El soldado del páramo

frailejones

Texto: Marcelo Mafla (Ganador de la segunda edición de los premios periodísticos Fausto Almeida Cárdenas y Efraín Cabezas)

(Redacción Tulcán).- “Hola, buenos días, bienvenidos al páramo de El Ángel. Me llamo Frailejón y mi nombre científico es espeletia, aunque no sé que significa eso”, me dice uno de casi dos metros de altura, robusto y con decenas de ‘orejas de conejo’ afelpadas en su cabeza. Parece extraterrestre.

Es quizá es uno de los más viejos porque pinta canas como las del taita Chiles, el volcán que ruge cuando alguien trata de causarles daño. Está ubicado junto a nuestro amigo colombiano, el Cumbal.

Somos la especie endémica más importante de nuestra provincia. Nuestro hábitat está en los páramos más altos de la geografía carchense que van desde los 3.400 hasta los más de 4.200 metros sobre el nivel del mar, en donde la temperatura fluctúa entre los cinco y los 12 grados. Vivimos entre 250 y 300 años. Crecimos un centímetro cada 12 meses. El más alto puede llegar a medir hasta siete metros.

Aquí habitamos millones y de todas las edades: ‘guaguas’, adolescentes, jóvenes, adultos mayores y ancianos. Un censo no alcanzaría nunca a contarnos cuántos somos a pesar de que miles hemos sido abatidos por el fuego de resentidos con nuestra pacha mama.

Muchos estamos en la Reserva Ecológica El Ángel que abarca una extensión de 15.750 hectáreas, en donde también se encuentra el milenario bosque de polylepis formado por árboles del mismo nombre y conocidos comúnmente con el nombre de papel.

No estamos solos. Nos acompañan también especies animales y vegetales únicos como la piñuela, el chaquilulo, la chuquiragua, el pumamaqui, el sigse, la mora….el venado, el lobo, el puma, el oso andino, el conejo….el águila, la gaviota andina, el quilico, el curiquingue, el búho cuscungo y el colibrí…Además tenemos las ranitas de cristal y las lagartijas.

Hasta el cóndor, el ave emblemática de nuestro país, a veces sobrevuela nuestras cabezas que se parecen a las margaritas o girasoles que son nuestras familias. Y es que no somos una sola especie, somos una variedad de especies.

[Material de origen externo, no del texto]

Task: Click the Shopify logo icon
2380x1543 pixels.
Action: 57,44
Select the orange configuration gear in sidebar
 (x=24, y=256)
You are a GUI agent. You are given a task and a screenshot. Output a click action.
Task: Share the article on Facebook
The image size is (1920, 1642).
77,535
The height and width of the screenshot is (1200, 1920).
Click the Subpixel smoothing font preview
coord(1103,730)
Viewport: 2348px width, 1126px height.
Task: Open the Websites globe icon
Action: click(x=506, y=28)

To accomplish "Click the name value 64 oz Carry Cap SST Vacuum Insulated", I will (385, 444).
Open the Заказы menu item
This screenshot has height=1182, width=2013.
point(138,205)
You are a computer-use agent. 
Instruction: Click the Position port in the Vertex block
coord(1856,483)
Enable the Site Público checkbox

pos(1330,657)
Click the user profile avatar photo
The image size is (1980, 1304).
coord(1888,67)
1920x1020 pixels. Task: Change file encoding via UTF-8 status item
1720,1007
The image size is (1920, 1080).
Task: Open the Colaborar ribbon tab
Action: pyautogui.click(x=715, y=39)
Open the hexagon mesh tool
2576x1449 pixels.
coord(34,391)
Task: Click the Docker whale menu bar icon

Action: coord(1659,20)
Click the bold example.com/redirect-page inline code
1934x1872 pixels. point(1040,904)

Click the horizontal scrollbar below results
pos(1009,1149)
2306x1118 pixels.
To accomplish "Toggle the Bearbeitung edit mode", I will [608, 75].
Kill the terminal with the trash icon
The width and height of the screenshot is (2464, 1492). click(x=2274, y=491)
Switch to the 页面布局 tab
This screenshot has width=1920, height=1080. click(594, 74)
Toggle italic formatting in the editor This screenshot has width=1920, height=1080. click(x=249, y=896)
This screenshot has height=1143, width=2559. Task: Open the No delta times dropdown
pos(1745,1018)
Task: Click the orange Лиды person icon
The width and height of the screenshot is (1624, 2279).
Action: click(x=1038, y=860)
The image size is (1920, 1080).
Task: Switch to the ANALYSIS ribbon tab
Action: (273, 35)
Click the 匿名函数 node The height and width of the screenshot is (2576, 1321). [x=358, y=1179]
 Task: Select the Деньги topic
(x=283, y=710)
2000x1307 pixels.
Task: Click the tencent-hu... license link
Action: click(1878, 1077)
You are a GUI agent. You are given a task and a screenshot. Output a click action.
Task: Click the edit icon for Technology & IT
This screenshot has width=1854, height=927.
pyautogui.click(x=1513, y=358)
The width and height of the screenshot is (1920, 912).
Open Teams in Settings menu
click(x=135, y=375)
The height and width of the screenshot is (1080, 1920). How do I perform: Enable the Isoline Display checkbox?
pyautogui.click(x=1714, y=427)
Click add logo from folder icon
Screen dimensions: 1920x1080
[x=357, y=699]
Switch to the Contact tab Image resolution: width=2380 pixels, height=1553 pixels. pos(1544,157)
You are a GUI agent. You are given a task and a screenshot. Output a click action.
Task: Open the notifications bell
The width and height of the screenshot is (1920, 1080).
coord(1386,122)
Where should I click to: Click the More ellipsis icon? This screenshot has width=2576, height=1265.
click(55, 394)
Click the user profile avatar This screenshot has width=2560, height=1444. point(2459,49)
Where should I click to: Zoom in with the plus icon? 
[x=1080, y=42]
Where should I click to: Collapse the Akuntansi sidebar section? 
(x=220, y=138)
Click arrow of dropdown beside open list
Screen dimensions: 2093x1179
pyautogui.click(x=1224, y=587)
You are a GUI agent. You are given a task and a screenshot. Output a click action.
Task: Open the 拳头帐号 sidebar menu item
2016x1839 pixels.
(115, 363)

A más de la paradisíaca flora y fauna, el páramo también es rico en leyendas como la del indígena rebelde Jerónimo Tudpué que prefirió perderse en las gélidas aguas de la laguna de El Voladero antes que rendirse a la prepotencia y humillación española.  Se dice que en las noches se escucha su grito de libertad. Es como si estuviera vivo.

He sido tomado en cuenta en canciones, himnos, poesías y símbolos patrios. Me encuentro en el escudo del cantón Tulcán, al pie del volcán Chiles, acompañado también de un fusil y una pala que significan el espíritu guerrero y minguero de los pastos. Me siento orgulloso por esa deferencia.

Le cuento que tengo parientes en Huaca, en Tufiño, en Sucumbíos y en el Parque Nacional Llanganates, entre las provincias de Cotopaxi, Tungurahua, Pastaza y Napo. Mis familias también están en Venezuela y Colombia. En el primero lo llaman ‘el caballero de la altura’ y en el segundo ‘el fraile de los páramos’. En nuestro país y provincia nos conocen como el vigía, el centinela o el guardián de la frontera.

¡Qué sugestivos nombres! Esto nos motiva a mantenernos erguidos porque nos respetan y nos quieren inmortales para garantizar vida a los humanos que circundan nuestros bosques de frailejones. Nosotros somos los que almacenamos agua. Estamos sobre el colchón del líquido vital.

Y cierto que parecemos monjes porque estamos en eterna oración a Dios para que nos ampare de las manos criminales de los pirómanos y de los cazadores que también están al acecho, tras de especies en peligro de extinción como nuestros amigos el venado, el lobo, el conejo…

Nosotros también estamos en permanente riesgo por el avance de la frontera agrícola por la siembra de papa y la crianza de ganado.

“Me permite llevarme una orejita”. “Con gusto, pero una nomás”, me responde el frailejón, quien sugiere: Ustedes también deben convertirse en los vigías, en los ‘frailejones humanos’ para garantizar nuestras vidas y la de ustedes.

Gracias por su visita. Esperamos tenerlos siempre acá para compartir más experiencias, aventuras, leyendas y sobre todo para estar más cerca del Cielo y de Dios que siempre derrama bendiciones para estar vivos ahora y siempre.